Segment Open
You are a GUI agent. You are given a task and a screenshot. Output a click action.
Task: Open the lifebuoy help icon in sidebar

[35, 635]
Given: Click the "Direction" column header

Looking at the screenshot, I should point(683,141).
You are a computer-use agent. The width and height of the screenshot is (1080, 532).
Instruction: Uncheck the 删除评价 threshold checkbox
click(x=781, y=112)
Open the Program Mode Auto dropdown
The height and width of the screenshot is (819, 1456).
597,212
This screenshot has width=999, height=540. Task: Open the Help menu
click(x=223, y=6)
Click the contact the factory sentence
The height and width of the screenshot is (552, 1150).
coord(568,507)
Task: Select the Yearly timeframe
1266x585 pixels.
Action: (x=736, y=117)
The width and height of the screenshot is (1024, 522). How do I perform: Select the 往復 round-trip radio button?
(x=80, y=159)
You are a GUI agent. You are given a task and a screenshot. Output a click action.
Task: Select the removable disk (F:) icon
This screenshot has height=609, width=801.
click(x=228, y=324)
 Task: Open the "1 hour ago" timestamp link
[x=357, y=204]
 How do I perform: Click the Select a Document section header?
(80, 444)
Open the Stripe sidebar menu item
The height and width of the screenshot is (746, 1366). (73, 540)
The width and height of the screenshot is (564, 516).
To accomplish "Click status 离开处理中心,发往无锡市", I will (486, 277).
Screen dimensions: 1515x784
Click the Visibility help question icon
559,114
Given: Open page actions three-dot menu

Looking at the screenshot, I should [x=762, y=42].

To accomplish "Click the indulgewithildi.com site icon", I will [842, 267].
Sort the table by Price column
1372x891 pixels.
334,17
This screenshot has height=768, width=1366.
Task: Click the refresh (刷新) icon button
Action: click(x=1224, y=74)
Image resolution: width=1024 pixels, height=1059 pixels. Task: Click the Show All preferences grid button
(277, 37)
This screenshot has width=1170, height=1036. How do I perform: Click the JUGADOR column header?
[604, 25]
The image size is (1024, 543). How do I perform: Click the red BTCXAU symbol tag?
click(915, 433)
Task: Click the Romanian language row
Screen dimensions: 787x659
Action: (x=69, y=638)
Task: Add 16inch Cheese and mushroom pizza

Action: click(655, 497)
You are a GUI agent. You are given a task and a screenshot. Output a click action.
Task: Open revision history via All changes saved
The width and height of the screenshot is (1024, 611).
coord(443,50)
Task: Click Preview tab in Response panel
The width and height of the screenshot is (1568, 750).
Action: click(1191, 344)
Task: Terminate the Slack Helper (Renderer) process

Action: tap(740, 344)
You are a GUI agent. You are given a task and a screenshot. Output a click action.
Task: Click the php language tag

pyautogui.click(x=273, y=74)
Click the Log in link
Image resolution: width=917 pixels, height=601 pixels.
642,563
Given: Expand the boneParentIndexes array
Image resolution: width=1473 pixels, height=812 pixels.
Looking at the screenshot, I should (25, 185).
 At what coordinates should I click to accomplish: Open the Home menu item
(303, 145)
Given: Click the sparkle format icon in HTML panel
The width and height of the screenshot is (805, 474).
Segment Closed
To do:
With the line holding "How do I perform: Click the Select" as the first and the line holding "Given: Expand the boneParentIndexes array" as the last, please transcribe exactly the lines of the material above in that range and nothing else.

Output:
 How do I perform: Click the Select a Document section header?
(80, 444)
Open the Stripe sidebar menu item
The height and width of the screenshot is (746, 1366). (73, 540)
The width and height of the screenshot is (564, 516).
To accomplish "Click status 离开处理中心,发往无锡市", I will (486, 277).
Screen dimensions: 1515x784
Click the Visibility help question icon
559,114
Given: Open page actions three-dot menu

Looking at the screenshot, I should [x=762, y=42].

To accomplish "Click the indulgewithildi.com site icon", I will [842, 267].
Sort the table by Price column
1372x891 pixels.
334,17
This screenshot has height=768, width=1366.
Task: Click the refresh (刷新) icon button
Action: click(x=1224, y=74)
Image resolution: width=1024 pixels, height=1059 pixels. Task: Click the Show All preferences grid button
(277, 37)
This screenshot has width=1170, height=1036. How do I perform: Click the JUGADOR column header?
[604, 25]
The image size is (1024, 543). How do I perform: Click the red BTCXAU symbol tag?
click(915, 433)
Task: Click the Romanian language row
Screen dimensions: 787x659
Action: (x=69, y=638)
Task: Add 16inch Cheese and mushroom pizza

Action: click(655, 497)
You are a GUI agent. You are given a task and a screenshot. Output a click action.
Task: Open revision history via All changes saved
The width and height of the screenshot is (1024, 611).
coord(443,50)
Task: Click Preview tab in Response panel
The width and height of the screenshot is (1568, 750).
Action: click(1191, 344)
Task: Terminate the Slack Helper (Renderer) process

Action: tap(740, 344)
You are a GUI agent. You are given a task and a screenshot. Output a click action.
Task: Click the php language tag

pyautogui.click(x=273, y=74)
Click the Log in link
Image resolution: width=917 pixels, height=601 pixels.
642,563
Given: Expand the boneParentIndexes array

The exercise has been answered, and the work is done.